Extrait du texte

————————

Malgré les scandales, les français demeurent les premiers consommateurs au monde de santé. Commandé par Xavier Bertrand pour proposer une réforme efficace du système de santé suite au scandale du Mediator, le rapport publié hier par l’Inspection des affaires sociales prône la « reconstruction » totale de notre politique du médicament.
« La pharmacopée française est surabondante. Il est temps de remédier à cette situation ». Avec le rapport sans concession d’Anne-Carole Bensadon, Etienne Marie et Aquilino Morelle, le ministre de la Santé dispose de propositions concrètes et souvent radicales pour réformer profondément la politique française du médicament, dont les faiblesses sont criantes depuis plusieurs années. Cela tombe bien, Xavier Bertrand doit justement présenter demain les grandes lignes de la réforme qu’il entend mettre en place.

————————

Votre objectif
Poursuivez l'article sur la réforme de la politique du médicament à la suite de sa dernière phrase.

————————

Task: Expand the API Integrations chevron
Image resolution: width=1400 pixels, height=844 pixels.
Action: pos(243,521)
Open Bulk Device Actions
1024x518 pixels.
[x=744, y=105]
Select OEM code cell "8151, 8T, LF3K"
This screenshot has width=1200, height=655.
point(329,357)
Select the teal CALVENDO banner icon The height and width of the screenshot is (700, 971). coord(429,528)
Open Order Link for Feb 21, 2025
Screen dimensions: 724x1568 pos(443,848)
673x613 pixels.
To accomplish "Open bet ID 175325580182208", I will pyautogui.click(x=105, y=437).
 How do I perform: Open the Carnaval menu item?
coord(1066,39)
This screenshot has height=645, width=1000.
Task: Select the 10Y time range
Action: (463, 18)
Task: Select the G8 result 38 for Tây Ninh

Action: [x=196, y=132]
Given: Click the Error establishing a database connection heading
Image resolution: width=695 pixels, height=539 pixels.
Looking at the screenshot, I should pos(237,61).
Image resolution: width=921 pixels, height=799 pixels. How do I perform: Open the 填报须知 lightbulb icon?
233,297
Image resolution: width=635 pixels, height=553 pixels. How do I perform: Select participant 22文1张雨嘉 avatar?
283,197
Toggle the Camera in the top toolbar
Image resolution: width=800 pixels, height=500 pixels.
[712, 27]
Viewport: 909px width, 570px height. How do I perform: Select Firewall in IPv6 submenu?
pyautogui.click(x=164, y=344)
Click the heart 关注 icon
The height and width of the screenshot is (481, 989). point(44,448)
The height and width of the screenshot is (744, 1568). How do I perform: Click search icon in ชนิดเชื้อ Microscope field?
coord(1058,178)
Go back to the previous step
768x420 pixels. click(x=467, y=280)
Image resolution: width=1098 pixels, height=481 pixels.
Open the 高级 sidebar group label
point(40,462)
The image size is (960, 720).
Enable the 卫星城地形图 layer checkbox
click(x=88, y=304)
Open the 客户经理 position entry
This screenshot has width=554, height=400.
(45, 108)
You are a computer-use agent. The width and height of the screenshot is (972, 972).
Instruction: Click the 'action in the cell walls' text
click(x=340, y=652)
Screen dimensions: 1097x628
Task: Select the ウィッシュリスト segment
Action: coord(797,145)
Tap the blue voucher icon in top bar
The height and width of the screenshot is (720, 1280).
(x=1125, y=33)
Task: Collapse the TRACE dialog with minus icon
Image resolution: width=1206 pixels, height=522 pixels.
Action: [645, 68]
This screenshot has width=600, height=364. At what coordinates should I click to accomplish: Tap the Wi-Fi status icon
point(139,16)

————————

Réponse à l'exercice
Suppression des visiteurs médicaux
Ambitieux, le texte conseille de réévaluer l’ensemble des médicaments actuellement en vente d’ici 1 à 2 ans pour ne retenir que les produits « essentiels » et retirés tous les autres. Par la suite, le processus de réévaluation devrait être permanent. S’agissant des nouvelles molécules, les laboratoires devront prouver leur « valeur ajoutée thérapeutique » par rapport aux traitements existants.
Dans cette même logique, l’IGAS prône tout simplement « l’interdiction de la visite médicale ». Pour les auteurs du rapport, « il n’y a pas d’alternative », car les « tentatives de régulation menées depuis quelques années » ont échoué selon le rapport.
Au-delà des « anomalies particulières » relevées, l’IGAS pointe du doigt dans son rapport publié hier, les « graves défaillances globales des politiques et autorités publiques du médicament au général, du système français de pharmacovigilance au particulier révélées par l’affaire du Mediator ». Pour les inspecteurs publics, cette situation résulte « à la fois d’un affaiblissement du rôle de l’Etat depuis la fin des années 90, et d’un retard pris par rapport aux pays comparables ».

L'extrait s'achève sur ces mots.